• [Data entries]
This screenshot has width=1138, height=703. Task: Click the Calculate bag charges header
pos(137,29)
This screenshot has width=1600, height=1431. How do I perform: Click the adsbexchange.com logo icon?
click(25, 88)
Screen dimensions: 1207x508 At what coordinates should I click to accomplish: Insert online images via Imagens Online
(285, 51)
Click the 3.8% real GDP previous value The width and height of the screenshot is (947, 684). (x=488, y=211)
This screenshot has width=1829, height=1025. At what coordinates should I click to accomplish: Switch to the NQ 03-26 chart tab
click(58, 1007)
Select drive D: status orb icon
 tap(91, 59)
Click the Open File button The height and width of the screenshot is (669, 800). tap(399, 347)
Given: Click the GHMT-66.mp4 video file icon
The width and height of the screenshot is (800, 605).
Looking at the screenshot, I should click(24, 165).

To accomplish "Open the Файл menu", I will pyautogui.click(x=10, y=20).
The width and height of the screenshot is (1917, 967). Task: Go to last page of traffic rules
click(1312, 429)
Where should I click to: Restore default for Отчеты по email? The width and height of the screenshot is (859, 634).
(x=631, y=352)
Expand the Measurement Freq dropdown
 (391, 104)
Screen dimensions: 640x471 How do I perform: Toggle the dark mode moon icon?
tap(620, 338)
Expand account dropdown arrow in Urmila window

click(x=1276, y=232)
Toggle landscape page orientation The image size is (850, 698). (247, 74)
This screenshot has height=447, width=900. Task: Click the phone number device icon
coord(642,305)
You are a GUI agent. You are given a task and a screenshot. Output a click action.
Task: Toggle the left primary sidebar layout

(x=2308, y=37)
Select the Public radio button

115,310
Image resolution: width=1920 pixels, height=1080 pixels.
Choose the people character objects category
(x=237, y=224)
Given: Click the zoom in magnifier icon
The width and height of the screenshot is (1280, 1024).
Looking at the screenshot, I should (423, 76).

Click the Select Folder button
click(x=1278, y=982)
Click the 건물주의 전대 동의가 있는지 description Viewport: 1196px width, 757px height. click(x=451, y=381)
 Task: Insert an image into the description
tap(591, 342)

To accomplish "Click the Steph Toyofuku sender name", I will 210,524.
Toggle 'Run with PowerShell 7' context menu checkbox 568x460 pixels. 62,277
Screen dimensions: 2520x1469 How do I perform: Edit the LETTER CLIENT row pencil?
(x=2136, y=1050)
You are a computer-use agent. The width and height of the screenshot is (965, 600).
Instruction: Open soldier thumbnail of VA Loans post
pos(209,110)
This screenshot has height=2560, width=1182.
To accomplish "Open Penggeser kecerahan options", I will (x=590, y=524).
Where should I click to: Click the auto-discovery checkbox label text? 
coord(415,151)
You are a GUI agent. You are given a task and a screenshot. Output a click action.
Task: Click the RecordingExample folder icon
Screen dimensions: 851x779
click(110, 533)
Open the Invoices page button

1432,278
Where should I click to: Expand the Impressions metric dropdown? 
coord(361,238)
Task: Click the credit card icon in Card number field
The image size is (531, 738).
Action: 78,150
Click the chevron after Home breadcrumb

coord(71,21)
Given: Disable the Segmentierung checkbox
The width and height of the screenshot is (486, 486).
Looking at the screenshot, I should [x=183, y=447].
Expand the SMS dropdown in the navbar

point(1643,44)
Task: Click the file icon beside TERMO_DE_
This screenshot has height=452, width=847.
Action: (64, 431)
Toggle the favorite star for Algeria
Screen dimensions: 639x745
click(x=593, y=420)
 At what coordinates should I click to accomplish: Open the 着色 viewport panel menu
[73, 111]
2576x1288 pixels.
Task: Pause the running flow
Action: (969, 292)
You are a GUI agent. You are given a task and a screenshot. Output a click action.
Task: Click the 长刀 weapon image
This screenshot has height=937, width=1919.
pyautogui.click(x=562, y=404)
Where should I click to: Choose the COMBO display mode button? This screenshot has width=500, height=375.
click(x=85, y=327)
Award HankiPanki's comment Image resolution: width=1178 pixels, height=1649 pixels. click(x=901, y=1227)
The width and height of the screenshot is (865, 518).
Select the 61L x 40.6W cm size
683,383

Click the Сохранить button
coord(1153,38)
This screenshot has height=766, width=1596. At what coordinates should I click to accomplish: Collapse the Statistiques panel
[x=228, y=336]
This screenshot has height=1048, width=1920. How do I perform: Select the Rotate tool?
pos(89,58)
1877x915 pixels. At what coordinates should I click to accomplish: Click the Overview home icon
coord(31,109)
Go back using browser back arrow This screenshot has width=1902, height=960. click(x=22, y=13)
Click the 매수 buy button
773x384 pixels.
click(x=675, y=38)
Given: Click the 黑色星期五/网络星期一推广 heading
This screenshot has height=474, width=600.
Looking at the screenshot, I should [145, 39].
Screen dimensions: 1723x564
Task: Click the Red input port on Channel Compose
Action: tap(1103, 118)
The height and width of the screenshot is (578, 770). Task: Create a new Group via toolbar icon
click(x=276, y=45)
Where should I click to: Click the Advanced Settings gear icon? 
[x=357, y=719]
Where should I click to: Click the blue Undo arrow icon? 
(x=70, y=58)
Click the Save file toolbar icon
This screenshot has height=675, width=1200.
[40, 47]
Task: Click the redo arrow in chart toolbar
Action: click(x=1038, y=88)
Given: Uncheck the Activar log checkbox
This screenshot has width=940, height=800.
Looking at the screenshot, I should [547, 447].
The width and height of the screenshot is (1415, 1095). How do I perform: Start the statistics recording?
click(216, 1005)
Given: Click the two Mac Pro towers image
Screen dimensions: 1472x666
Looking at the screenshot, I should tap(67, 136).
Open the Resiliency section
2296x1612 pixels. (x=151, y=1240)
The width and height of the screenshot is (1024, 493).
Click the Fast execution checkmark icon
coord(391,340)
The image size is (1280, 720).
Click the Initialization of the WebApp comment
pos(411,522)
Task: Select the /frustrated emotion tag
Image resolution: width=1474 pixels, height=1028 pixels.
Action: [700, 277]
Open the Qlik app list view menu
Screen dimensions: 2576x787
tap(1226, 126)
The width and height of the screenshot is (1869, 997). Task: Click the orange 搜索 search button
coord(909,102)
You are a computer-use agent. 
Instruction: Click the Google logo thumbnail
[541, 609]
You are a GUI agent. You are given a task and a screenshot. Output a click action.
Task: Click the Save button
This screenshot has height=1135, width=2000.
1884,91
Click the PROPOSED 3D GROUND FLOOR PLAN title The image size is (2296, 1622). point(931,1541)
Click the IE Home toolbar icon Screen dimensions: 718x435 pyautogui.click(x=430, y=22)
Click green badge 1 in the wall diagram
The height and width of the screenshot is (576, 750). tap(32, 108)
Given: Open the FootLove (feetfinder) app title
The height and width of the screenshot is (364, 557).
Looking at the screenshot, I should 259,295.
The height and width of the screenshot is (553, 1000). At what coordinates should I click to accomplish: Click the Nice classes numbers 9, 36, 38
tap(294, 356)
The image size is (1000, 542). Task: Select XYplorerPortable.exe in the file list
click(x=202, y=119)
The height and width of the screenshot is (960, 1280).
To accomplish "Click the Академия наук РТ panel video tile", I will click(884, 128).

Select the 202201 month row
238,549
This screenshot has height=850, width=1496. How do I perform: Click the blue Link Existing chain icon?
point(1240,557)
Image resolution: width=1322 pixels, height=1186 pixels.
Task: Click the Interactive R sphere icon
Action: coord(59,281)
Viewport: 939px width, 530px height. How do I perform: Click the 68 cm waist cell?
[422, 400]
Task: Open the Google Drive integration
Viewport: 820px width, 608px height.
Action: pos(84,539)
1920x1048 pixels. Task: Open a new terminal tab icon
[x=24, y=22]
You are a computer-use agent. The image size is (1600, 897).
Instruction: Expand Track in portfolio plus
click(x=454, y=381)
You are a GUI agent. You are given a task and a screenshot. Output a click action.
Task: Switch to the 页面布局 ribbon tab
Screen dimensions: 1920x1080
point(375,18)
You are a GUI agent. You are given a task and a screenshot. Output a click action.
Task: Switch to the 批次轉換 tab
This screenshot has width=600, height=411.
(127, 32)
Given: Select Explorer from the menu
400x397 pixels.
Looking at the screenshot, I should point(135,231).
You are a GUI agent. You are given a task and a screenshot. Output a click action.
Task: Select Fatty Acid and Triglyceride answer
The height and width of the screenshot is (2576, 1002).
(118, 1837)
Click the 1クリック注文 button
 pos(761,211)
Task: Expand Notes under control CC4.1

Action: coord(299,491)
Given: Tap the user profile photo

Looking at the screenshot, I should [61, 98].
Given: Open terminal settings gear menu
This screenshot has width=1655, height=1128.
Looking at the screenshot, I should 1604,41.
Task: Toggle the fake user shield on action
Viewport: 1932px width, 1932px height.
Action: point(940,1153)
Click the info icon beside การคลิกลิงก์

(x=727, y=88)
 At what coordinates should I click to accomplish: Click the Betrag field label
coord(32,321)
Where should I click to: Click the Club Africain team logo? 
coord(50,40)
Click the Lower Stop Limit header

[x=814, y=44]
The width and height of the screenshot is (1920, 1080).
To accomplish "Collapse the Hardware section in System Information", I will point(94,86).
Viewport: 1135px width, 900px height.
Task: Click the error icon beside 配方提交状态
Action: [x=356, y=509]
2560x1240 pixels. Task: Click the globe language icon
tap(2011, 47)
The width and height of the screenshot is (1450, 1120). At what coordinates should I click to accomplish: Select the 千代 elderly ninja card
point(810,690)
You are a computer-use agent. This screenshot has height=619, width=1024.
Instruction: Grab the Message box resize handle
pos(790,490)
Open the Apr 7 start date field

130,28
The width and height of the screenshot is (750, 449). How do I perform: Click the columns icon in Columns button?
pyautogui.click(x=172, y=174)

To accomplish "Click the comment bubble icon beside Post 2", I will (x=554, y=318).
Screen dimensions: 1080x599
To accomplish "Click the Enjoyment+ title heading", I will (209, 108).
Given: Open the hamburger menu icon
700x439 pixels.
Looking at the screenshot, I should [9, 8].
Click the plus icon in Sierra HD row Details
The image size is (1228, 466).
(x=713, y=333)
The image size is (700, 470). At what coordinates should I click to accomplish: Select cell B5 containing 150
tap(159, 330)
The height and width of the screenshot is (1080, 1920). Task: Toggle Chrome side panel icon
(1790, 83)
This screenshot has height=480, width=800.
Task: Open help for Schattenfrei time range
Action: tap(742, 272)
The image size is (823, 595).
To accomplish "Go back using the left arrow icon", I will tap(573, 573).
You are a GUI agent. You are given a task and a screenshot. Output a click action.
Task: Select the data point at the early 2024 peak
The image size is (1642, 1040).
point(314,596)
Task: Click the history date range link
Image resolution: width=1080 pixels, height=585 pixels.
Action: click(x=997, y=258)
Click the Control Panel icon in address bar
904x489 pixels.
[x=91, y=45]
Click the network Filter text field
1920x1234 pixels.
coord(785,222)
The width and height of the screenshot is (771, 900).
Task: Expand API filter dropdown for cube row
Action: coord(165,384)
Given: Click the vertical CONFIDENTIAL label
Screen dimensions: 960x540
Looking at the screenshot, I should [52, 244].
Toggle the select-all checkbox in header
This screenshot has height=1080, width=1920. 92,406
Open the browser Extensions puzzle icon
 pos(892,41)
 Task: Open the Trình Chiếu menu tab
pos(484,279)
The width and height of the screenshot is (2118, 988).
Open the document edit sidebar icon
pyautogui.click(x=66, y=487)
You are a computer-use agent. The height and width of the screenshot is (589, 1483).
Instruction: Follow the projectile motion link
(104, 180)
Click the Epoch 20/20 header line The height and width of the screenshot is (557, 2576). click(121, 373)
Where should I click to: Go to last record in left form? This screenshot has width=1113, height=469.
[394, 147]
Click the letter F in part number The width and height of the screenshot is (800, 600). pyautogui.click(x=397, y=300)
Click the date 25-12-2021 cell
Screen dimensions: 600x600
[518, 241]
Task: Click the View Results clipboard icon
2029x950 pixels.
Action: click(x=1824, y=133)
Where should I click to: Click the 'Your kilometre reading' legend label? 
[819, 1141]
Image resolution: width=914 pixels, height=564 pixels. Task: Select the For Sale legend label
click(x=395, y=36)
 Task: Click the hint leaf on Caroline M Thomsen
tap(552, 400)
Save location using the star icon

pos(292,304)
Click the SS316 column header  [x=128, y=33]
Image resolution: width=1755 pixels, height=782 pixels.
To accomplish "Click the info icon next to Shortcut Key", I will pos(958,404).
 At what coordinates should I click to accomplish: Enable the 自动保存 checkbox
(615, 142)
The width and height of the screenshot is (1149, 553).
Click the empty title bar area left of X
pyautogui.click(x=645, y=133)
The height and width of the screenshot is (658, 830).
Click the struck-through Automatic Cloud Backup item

• [Task directions]
Rewrite the records from the line holding "Given: Click the vertical CONFIDENTIAL label" through the line holding "pyautogui.click(x=645, y=133)", both included, with "puzzle" swapped for "jigsaw" and everything else unchanged.

• [Written solution]
Given: Click the vertical CONFIDENTIAL label
Screen dimensions: 960x540
Looking at the screenshot, I should [52, 244].
Toggle the select-all checkbox in header
This screenshot has height=1080, width=1920. 92,406
Open the browser Extensions jigsaw icon
 pos(892,41)
 Task: Open the Trình Chiếu menu tab
pos(484,279)
The width and height of the screenshot is (2118, 988).
Open the document edit sidebar icon
pyautogui.click(x=66, y=487)
You are a computer-use agent. The height and width of the screenshot is (589, 1483).
Instruction: Follow the projectile motion link
(104, 180)
Click the Epoch 20/20 header line The height and width of the screenshot is (557, 2576). click(121, 373)
Where should I click to: Go to last record in left form? This screenshot has width=1113, height=469.
[394, 147]
Click the letter F in part number The width and height of the screenshot is (800, 600). pyautogui.click(x=397, y=300)
Click the date 25-12-2021 cell
Screen dimensions: 600x600
[518, 241]
Task: Click the View Results clipboard icon
2029x950 pixels.
Action: click(x=1824, y=133)
Where should I click to: Click the 'Your kilometre reading' legend label? 
[819, 1141]
Image resolution: width=914 pixels, height=564 pixels. Task: Select the For Sale legend label
click(x=395, y=36)
 Task: Click the hint leaf on Caroline M Thomsen
tap(552, 400)
Save location using the star icon

pos(292,304)
Click the SS316 column header  [x=128, y=33]
Image resolution: width=1755 pixels, height=782 pixels.
To accomplish "Click the info icon next to Shortcut Key", I will pos(958,404).
 At what coordinates should I click to accomplish: Enable the 自动保存 checkbox
(615, 142)
The width and height of the screenshot is (1149, 553).
Click the empty title bar area left of X
pyautogui.click(x=645, y=133)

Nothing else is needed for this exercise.